Даже в больничной палате ощущения были легче. Специальная кровать, наборы всевозможных приспособлений, расставленные повсюду бутылочки, баночки, рассыпанные таблетки – все это стало их жизнью и их болью.
Тот день перевернул все. Сыну едва исполнилось шесть, когда в результате нелепой аварии оказался поврежденным позвоночник. И вот уже десять лет Матвей был прикован к постели. Немножко двигалась левая рука, и он даже мог перевернуть страницу книги или нажать кнопки на клавиатуре. Казалось, что пережить такой удар не хватит никаких сил. Сколько слез было пролито, сколько бессонных ночей, сколько истерик пришлось пережить! Казалось, жизнь замерла, разделившись на до и после трагедии. Жена сразу бросила работу, посвятив себя сыну, и не отходила
– В аптеку зашел? – Оля даже не оторвалась от телевизора.
Они смотрели подряд все программы. С тех пор как своя жизнь вдруг потеряла смысл, утешение осталось лишь в том, чтобы обсудить происходящее у других. Всевозможные ток-шоу с падкими на сенсации журналистами увлекли их неожиданно и полностью. Вот и сейчас обсуждение какого-то очередного мыльного события интересовало больше, чем его появление.
– Матвей, мы же планировали продолжить работу над программой. – Он смотрел не то с жалостью, не то с раздражением.

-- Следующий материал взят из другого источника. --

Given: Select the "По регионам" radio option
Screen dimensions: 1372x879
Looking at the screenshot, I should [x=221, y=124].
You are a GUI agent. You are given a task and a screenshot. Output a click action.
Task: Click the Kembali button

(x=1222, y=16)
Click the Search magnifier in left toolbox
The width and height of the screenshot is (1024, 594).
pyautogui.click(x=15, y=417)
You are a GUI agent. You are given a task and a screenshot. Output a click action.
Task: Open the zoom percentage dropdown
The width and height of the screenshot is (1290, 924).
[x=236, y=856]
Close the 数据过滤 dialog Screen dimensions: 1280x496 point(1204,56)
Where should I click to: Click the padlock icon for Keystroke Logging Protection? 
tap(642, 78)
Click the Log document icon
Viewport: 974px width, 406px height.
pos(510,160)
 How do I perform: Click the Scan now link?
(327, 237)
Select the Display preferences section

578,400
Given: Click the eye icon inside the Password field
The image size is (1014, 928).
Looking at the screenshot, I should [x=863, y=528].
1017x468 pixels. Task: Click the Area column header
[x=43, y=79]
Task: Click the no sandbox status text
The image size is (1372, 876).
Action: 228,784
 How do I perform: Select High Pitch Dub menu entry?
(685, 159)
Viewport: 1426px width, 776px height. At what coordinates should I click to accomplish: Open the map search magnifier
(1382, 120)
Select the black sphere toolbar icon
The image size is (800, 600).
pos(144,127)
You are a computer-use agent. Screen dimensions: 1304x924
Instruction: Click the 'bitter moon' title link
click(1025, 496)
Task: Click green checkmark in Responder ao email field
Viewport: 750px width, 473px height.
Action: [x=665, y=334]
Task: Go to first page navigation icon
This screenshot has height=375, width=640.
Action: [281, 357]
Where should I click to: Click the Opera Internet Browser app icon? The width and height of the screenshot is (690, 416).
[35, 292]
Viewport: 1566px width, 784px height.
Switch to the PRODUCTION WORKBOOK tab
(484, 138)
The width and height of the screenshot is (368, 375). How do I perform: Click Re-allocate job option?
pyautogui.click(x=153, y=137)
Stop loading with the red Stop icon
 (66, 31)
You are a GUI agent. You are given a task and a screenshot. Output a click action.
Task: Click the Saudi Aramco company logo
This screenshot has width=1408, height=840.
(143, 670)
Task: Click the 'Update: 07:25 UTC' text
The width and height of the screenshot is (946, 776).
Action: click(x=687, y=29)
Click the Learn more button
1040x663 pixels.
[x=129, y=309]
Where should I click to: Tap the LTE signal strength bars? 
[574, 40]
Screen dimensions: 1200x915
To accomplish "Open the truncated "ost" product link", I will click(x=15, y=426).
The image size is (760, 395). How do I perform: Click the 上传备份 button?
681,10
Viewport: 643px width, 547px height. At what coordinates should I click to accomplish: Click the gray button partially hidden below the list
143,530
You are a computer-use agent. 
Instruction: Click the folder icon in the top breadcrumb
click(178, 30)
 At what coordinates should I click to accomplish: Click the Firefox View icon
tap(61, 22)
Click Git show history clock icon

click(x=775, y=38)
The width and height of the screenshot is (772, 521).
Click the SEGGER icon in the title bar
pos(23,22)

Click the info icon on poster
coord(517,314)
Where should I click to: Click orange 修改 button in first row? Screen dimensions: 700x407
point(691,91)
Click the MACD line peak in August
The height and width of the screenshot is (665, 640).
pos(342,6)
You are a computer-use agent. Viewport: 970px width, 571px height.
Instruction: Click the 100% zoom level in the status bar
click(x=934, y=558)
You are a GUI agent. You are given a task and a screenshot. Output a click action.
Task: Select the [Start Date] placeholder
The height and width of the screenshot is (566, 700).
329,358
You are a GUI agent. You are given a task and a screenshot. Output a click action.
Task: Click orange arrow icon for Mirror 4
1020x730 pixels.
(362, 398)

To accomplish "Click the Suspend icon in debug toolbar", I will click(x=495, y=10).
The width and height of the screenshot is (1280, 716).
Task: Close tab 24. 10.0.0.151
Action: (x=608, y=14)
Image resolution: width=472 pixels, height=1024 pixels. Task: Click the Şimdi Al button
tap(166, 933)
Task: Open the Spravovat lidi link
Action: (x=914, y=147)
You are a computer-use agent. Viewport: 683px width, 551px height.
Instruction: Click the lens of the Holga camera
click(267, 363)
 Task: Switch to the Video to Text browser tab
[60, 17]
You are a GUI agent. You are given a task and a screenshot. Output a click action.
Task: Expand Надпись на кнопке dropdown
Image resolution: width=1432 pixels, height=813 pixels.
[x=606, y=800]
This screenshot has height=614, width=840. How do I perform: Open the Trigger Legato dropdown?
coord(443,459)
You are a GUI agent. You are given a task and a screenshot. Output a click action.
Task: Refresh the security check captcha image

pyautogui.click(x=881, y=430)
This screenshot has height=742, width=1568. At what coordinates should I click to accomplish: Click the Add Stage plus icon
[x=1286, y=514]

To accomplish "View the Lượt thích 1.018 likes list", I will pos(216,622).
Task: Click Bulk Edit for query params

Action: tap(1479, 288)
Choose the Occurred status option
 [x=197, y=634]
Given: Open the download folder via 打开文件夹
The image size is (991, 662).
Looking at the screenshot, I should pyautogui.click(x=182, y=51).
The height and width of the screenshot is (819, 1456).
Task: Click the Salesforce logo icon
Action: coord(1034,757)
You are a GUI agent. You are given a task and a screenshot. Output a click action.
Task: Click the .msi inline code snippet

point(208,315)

Смириться с тем, что жизнь закончилась, не хотелось и от того скрывать злость становилось все сложнее. Роберт искал все новые возможности увлечь сына, найти ему что-то, что сможет заинтересовать и чем он сможет заниматься даже в таком положении. Ведь голова работала, времени было сколько угодно, а он был готов помочь и поддержать. Но все усилия разбивались о стену непрекращающейся депрессии, которая и его начинала сводить с ума.
– Пап, кому нужна эта программа? Ну, а если я разберусь? Ну, напишу я ее гениально? Дальше что? Купим мне кровать крутую? Или телевизор еще больше? Кому это надо? Зря только напрягаться.
– Оставь сына. Ему и так тяжело. – Жена посмотрела укоризненно.
– Ладно. Я просто думал, что тебе это может быть интересно. Дожидаться ответа Роберт не стал. Переоделся и прошел на кухню. Готовить по вечерам стало его обязанностью незаметно. Оле постоянно не хватало времени, а он старался помогать всегда и во всем. Вот и сейчас он старался сделать все быстрее, чтобы хоть немного позаниматься. Хотелось просмотреть последние публикации. Отслеживать все изменения и даже те проекты, которые не были утверждены, но которые пытались лоббировать заинтересованные личности, вошло в привычку. Это была не столько ответственность, сколько вечное стремление знать в своей сфере если и не все, то максимум возможного. Он еще слишком молод, чтобы шепелявым голосом вещать лекции десятилетней давности. У него было свое понимание хорошего преподавателя. Это должен быть человек, который не просто знает свой предмет. Он должен увлечь, заставить почувствовать важность изучаемого и проникнуться необходимостью этих знаний. А это возможно, лишь если стирается грань между лектором и студентом. Все должны выйти на одну волну и прожить каждое слово и каждую минуту, оставляя их в памяти. Нет, не та дешевая популярность, которую завоевывают, раздавая хорошие оценки и превращаясь в «своего в доску» парня. Роберт не забывал своих любимых учителей, которые оставили след в его жизни. Очень хотелось, чтобы эти молодые мечтатели и его однажды вспомнили как человека, оставившего хорошие воспоминания.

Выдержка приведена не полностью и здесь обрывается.